Is there reason you couldn’t generate your images by grabbing random rectangles of pixels from one source image and pasting it into a random location in another source image? Then you would have a fully valid jpg that no AI could easily successfully identify as generated junk. I guess that would require much more CPU than your current method huh?

▲hashishen 11 hours ago

the hero we needed and deserved

▲puttycat 10 hours ago

> compression tends to increase the entropy of a bit stream.

Does it? Encryption increases entropy, but not sure about compression.

▲gregdeon 10 hours ago

Yes: the reason why some data can be compressed is because many of its bits are predictable, meaning that it has low entropy per bit.

▲JCBird1012 10 hours ago

I can see what was meant with that statement. I do think compression increases Shannon entropy by virtue of it removing repeating patterns of data - Shannon entropy per byte of compressed data increases since it’s now more “random” - all the non-random patterns have been compressed out.

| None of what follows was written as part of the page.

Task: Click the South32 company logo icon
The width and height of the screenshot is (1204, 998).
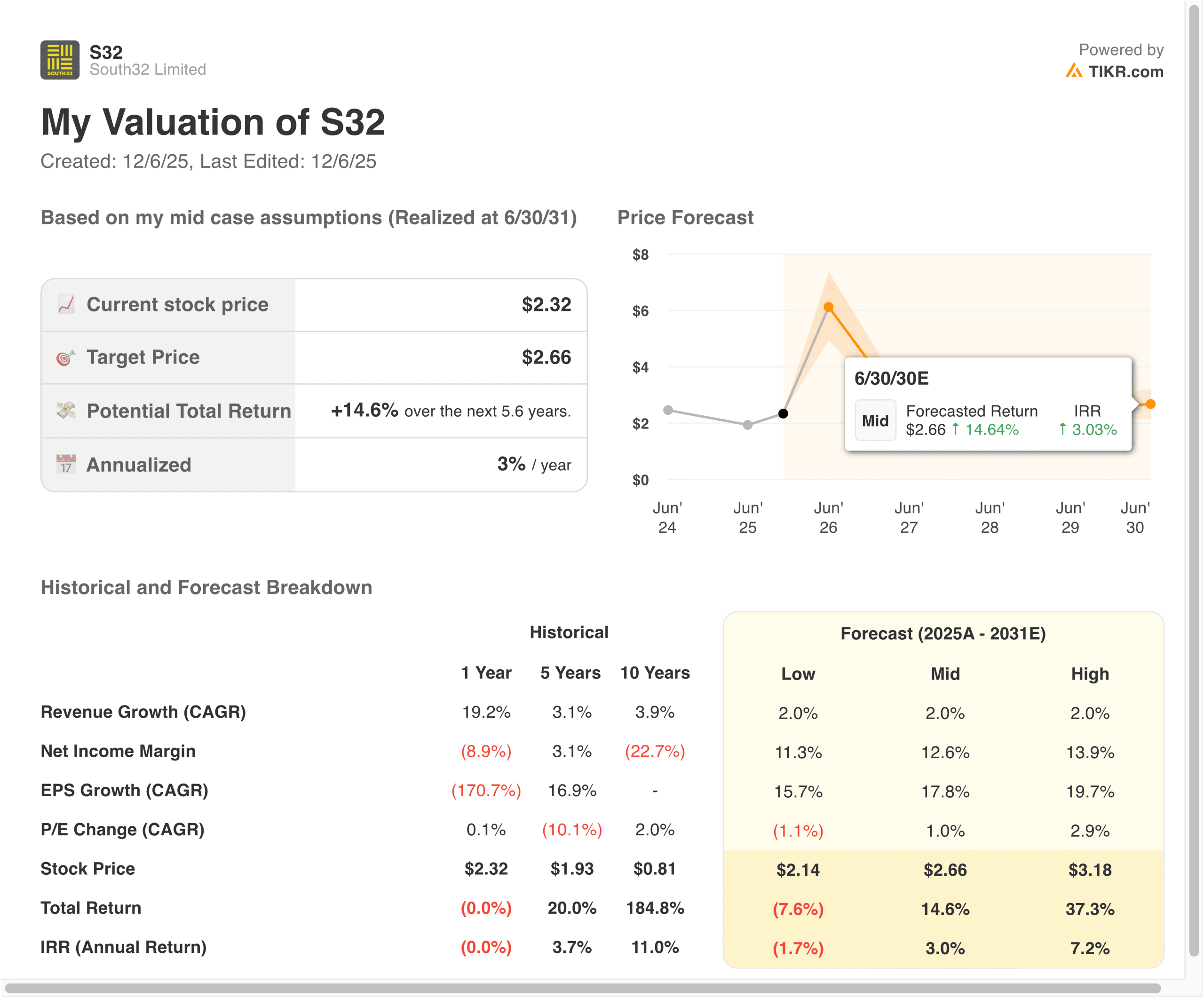Action: [x=60, y=60]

Total information entropy - no. The amount of information conveyed remains the same.

▲gary_0 4 hours ago

Technically with lossy compression, the amount of information conveyed will likely change. It could even increase the amount of information of the decompressed image, for instance if you compress a cartoon with simple lines and colors, a lossy algorithm might introduce artifacts that appear as noise.

▲dheera 12 hours ago

> So the compressed data in a JPEG will look random, right?

I don't think JPEG data is compressed enough to be indistinguishable from random.

SD VAE with some bits lopped off gets you better compression than JPEG and yet the latents don't "look" random at all.

So you might think Huffman encoded JPEG coefficients "look" random when visualized as an image but that's only because they're not intended to be visualized that way.

▲maxbond 10 hours ago

Encoded JPEG data is random in the same way cows are spherical.

▲BlaDeKke 10 hours ago

Cows can be spherical.

▲ 10 hours ago

▲bigiain 6 hours ago

And have uniform density.

▲anyfoo 5 hours ago

Yeah, but in practice you only get that in a perfect vacuum.